Elle en avait eu déjà et le Gouldsboro que l'on attendait en apporterait certainement.

– Revenez nous voir, chère madame de Peyrac, supplia Mme de La Roche-Posay. Nous avons tous gardé un si bon souvenir de votre séjour, ce dernier été où vous êtes venue avec cette grande dame bienfaitrice, qui était un peu étrange, mais très belle et savante aussi, Mme de Maudribourg, n'est-ce pas ? Elle m'avait laissé ses filles du roy sur les bras sans aucune vergogne. Ne nous plaignons pas ! Nous y avons gagné trois recrues pour les jeunes célibataires de notre implantation, comme cette jeune femme, Germaine, qui désirait vous demander des nouvelles de sa sœur. Elles étaient toutes de qualité, ces jeunes filles.

« A-t-on fait des histoires à Québec parce qu'elles n'y sont pas toutes parvenues ? Ce contretemps a été tout à fait indépendant de ma volonté. Elles se cachaient pour ne pas partir. Et aujourd'hui, je les crois heureuses chez nous et nous les apprécions bien. Enfin, j'espère que nous n'aurons pas d'ennuis avec l'administration de « là-haut ». Tout est tellement compliqué et les courriers si lents. Les ennuis vous arrivent sur la tête alors que l'on a déjà oublié depuis belle lurette ce qui les a provoqués et l'on ne sort pas des procès et des plaidoiries !

Elle soupirait, puis convenait qu'elle préférait ce Nouveau Monde, qu'elle aimait cette vie et qu'elle avait été très heureuse avec son mari dans son fort de bois, dominant la vaste étendue d'eau du bassin de Port-Royal qui se parait d'une si douce teinte mauve à l'aube... quand il n'était pas envahi de brouillard.

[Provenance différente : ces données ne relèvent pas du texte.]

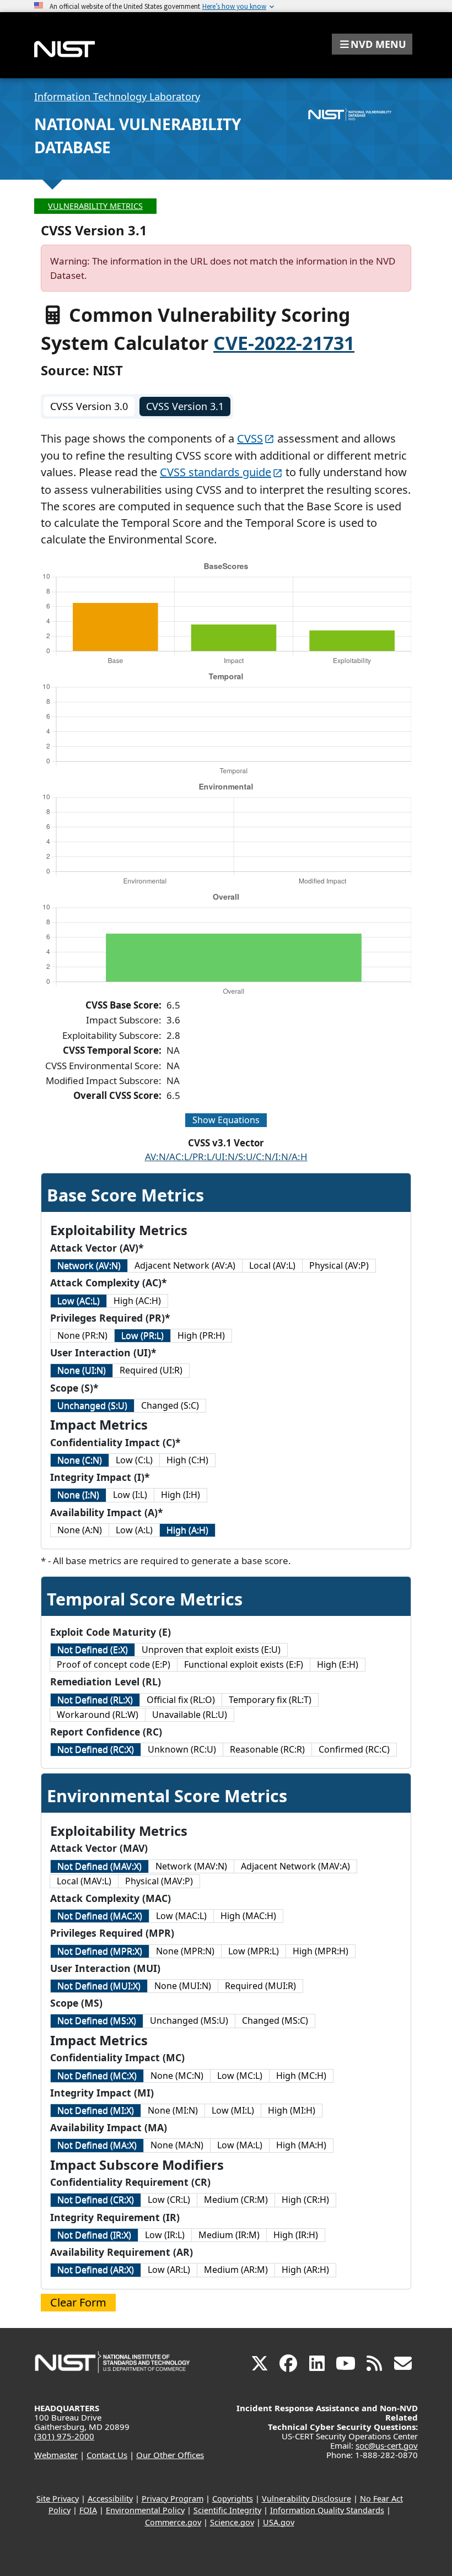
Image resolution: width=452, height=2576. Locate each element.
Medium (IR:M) (229, 2235)
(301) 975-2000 (64, 2436)
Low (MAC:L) (181, 1916)
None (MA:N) (176, 2145)
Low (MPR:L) (253, 1951)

– Promettez-moi que vous reviendrez passer un séjour dans nos domaines, insista-t-elle, avec vos enfants, votre mesnie, votre garde. Et aussi votre époux s'il se peut. Car nous ne le voyons qu'avec précipitation pour nous aider à régler un litige avec les Anglais ou des pirates hollandais ou autres, toujours sur pied de guerre, jamais en paix. Mais je ne désespère pas que nous y arrivions un jour. Promettez-moi que vous viendrez.

Angélique promit et repromit solennellement, tout en se demandant si un jour l'occasion se présenterait d'aller naviguer de l'autre côté de la baie pour le seul plaisir.

Mais elle était sincère en affirmant qu'elle aimerait revoir Port-Royal qui était un endroit charmant avec ses maisons de bois, aux toits de bardeaux ou de chaume, ses deux églises, son moulin à roue, ses grandes prairies alentour d'où s'élevait le meuglement des troupeaux.

Elle n'en avait jamais voulu à l'innocente bourgade acadienne, encadrée de cerisiers et de bouquets de lupins géants, des affres qu'elle y avait traversées.

Chapitre 24

Colin Paturel lui avait fait porter un mot par son scribe Martial Berne.

Le jeune garçon, lorsqu'il n'était pas à vagabonder sur les flots, lui servait de secrétaire. Le gouverneur avait à lui demander conseil pour statuer sur le sort de nouveaux arrivants.

L'ancien pirate, assis derrière un énorme bureau de chêne couvert de liasses de papiers dans un fauteuil à haut dossier genre cathèdre d'évêque destiné à impressionner les plaignants ou revendicateurs qu'il recevait à certaines heures, étudiait et cochait avec soin une liste de noms.

L'ayant invitée à s'asseoir, il la pria de l'excuser de l'avoir dérangée. Sans mettre en compte l'absence de M. de Peyrac qui inspectait les chantiers de radoub, il pensait que l'opinion d'une femme l'aiderait à voir plus juste dans une décision à prendre pour des personnes dont la mentalité et les réactions n'étaient pas toujours des plus simples et qu'il n'était pas facile de deviner.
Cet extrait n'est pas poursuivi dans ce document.